Sebagai warga dari Sulawesi Selatan (Sulsel), mengakrabi suatu wilayah di kepulauan nusantara ini salah satunya melalui ciri khas kulinernya. Nah, dari tontonan di audisi Indonesian Idol itu, saya baru tahu untuk pertama kalinya kalau di Sumedang, salah satu kabupaten di Jawa Barat terkenal dengan kuliner tahu.

Di Sulsel sendiri, tahu bukanlah kuliner langka. Meski jenis bahan makanan ini dari Jawa, lidah masyarakat Sulsel sudah akrab dengan tahu. Jajajan berupa tahu goreng saban malam marak di jual di titik pusat kota di semua kabupaten di Sulsel. Bukti kalau tahu sangat digemari lidah orang Sulsel.
_

Jauh sebelum Pidi Baiq dikenal luas usai sekuel film Dilan 1991 dan Dilan 1990 mengguncang dunia perfilman tanah air sebagai salah satu film terlaris sepanjang masa. Kira-kira di tahun 2013, saya mulai mendengarkan Pidi Baiq, tembang-tembang nyeleneh dengan nama besar bandnya: The Panas Dalam menjadi hit menemani hari-hari saya hingga jenuh mendengarnya.

Selain lagu berjudul Cita-Citaku ada satu judul yang menunjukkan letak sebuah wilayah: Jatinangor, itu judul lagunya. Secara geogarfis, Jatinangor merupakan kecamatan di Kabupaten Sumedang di mana universitas Padjajaran berkedudukan.

Itulah dua kunci yang pembuka pintu mengunjungi Sumedang. Meski sejauh ini saya belum menginjakkan kaki di sana. Namun, menilik informasi di Wikipedia, Sumedang dengan 26 Kecamatan tentulah wilayah yang luas. Peluang mengunjungi Sumedang juga saya lakukan dengan mengandalkan browsing mencari tahu perihal Sumedang, khususnya wisata dan geliat kuliner dan pengembangan industri kreatif yang kini menjadi fokus sejumlah kota.

Jejak sejarah panjang melingkupi menjadi penanda Sumedang sebagai wilayah yang tegak menantang perubahan zaman. Jejak itu kemudian menjadi restorasi untuk dijadikan jejak wisata sejarah. Misalnya, saja, Museum Prabu Geusan Ulun, Menara Loji Jatinangor, Masjid Agung Sumedang, atau Batu Agung.
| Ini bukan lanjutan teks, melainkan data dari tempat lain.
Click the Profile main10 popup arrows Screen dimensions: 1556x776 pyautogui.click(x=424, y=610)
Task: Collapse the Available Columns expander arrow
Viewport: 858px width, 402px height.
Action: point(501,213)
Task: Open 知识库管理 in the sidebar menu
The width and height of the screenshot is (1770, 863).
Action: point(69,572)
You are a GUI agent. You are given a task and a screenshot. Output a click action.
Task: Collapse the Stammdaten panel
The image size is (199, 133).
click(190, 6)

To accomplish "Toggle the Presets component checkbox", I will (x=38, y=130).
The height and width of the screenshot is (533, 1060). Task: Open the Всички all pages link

Perangkat destinasi wisata tentu bukan situs pencapaian di masa lalu saja. Wisatalengkap.com merangkum 37 objek wisata yang dapat menjadi pilihan pelancong ketika ke Sumedang. Ke 37 destinasi wisata itu sudah memadukan wisata jejak sejarah dan pencapaian di masa modern dengan penciptaan lokus wisata di sejumlah titik.

Sumedang Ekspress dalam liputan di tahun 2016 menyorot peluang penciptaan wahana wisata baru dari pembangunan Waduk Jatigeda dan Tol Cisumdawu. Infrastruktur itu oleh H Nana Mulyana disebut sebagai pembuka jalur masuknya distribusi untuk mendukung peningkatan kunjungan para pelancong.

Mimpi para pelaku usaha wisata mengenalkan Sumedang sebagai salah satu tujuan wisata di dunia optimis dilakukan. H Nana Mulyana, pengusaha juga Wakil Kadin Jawa Barat dikutip dari liputan itu menuturkan pentingnya peran sektor swasta membantu pemerintah dalam menciptakan peluang ekonomi yang mengandalkan wiraswasta lokal.

Potensi alam, sejarah, kultur, dan kuliner serta keberadaan universitas bergengsi di Sumedang ini menjadi bekal yang telah memenuhi kriteria dalam melakukan transformasi menyatukan ekonomi kreatif berbasis wisata dan kuliner yang dibingkai dalam industri kreatif.

Dukungan pemerintah Provinsi Jawa Barat melalui pembangunan atau hibah gedung yang nantinya menjadi pusat kreatif bagi warga Sumedang. Melalui link yang dapat diisi oleh warga untuk memasukkan entri untuk diinventaris.

Poster pendaftaran invetarisir Ekonomi Kreatif di Sumedang

Langkah direktori aset yang dilakukan Sumedang Tandang ini merupakan inovasi yang bisa menjadi trend bagi daerah yang lain yang hendak mengarungi perubahan zaman menuju revolusi atau industri 4.0.


_

Di helatan Festival Literasi Indonesia 2019 (FLI) dalam rangka Hari Aksara Internasional di Makassar pada 7 September 2019, Bupati Sumedang, Dony Ahmad Munir bersama Wakil Walikota Tegal, Muhammad Jumadi didaulat mengisi Talk Show mengenalkan keberpihakan dan inovasi daerah yang dipimpinnya dalam mendukung literasi.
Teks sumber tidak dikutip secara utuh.